A mental health service used artificial intelligence to provide support for about 4,000 people without notifying customers — which we know because the founder announced the initiative after the fact on Twitter.
Per New Scientist, the free mental health service Koko used a chatbot powered by GPT-3, a publicly available AI built by OpenAI, to provide words of support and encouragement. Founder Rob Morris then explained what happened in a Twitter thread late last week.
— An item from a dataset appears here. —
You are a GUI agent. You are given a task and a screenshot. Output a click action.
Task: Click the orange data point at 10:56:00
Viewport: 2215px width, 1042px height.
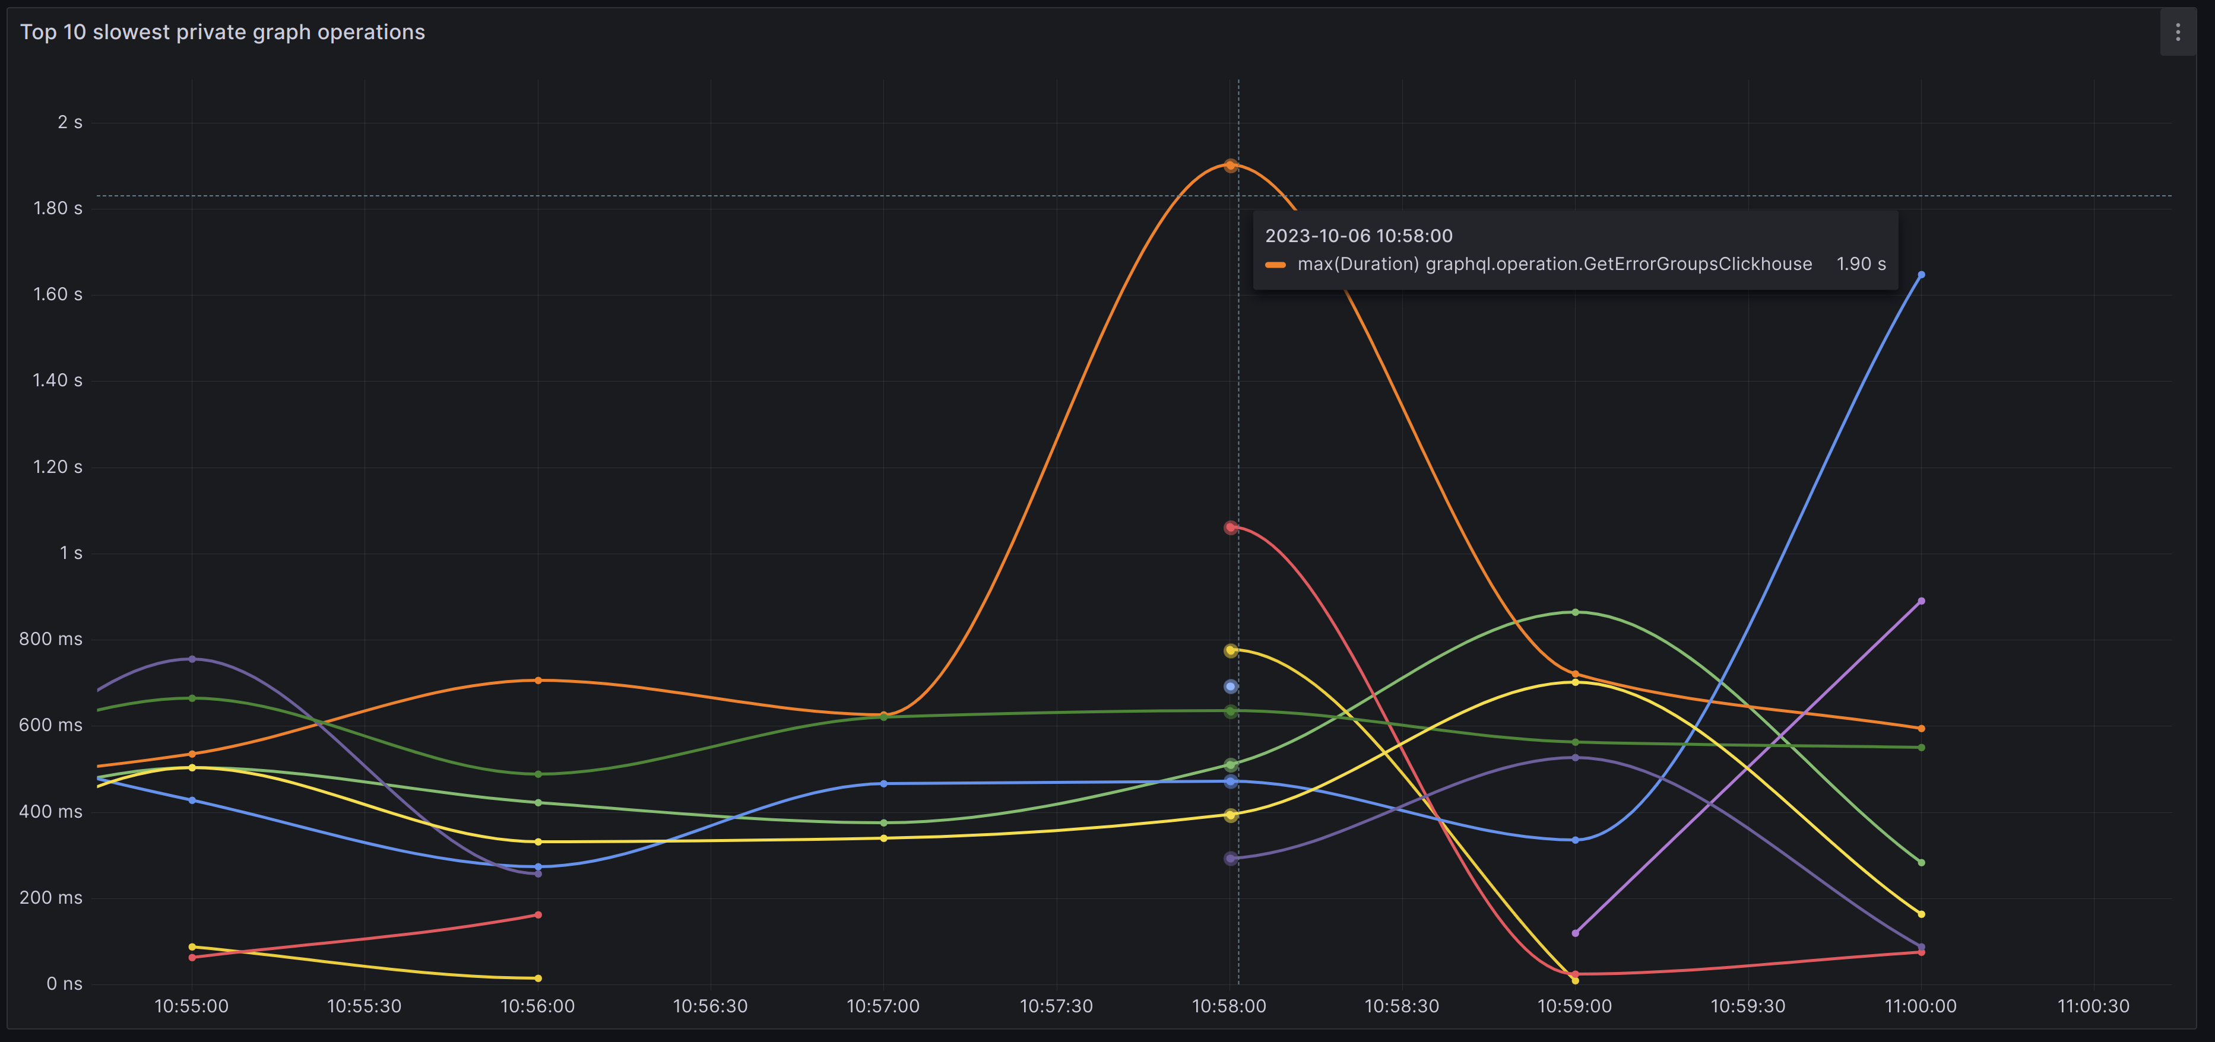(538, 680)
“We used a ‘co-pilot’ approach, with humans supervising the AI as needed,” he wrote. “We did this on about 30,000 messages.”
The good news is that messages composed by AI (and supervised by humans) were “rated significantly higher than those written by humans on their own” and response times improved by 50%.
The bad news? Once people realized the responses were crafted by machines, their responses weren’t considered useful by users. “[The advice] sounds inauthentic,” Morris said, noting the problem might have been that AI wasn’t “expending” any effort.
In conclusion? Morris said this might be an area where humans will always have an advantage.
While using AI (or a written manual) as a guide for human responses in a chat session for, say, paying a bill doesn’t seem that controversial, applying this early stage of artificial intelligence to mental health without customer knowledge is seriously concerning — and we say this while suggesting AI definitely has a place in health care. Morris suggested that some of the controversies about this practice came about because of a poorly-worded tweet; he later clarified that he was not “pairing people up to chat with GPT-3 without their knowledge” but simply offering the AI as a tool for human peer support.
The people using Koko didn’t deserve to be part of an experiment utilizing a nascent technology without their knowledge. Thankfully, it seems like the founder of Koko has learned a valuable lesson: People who need support crave real human interaction.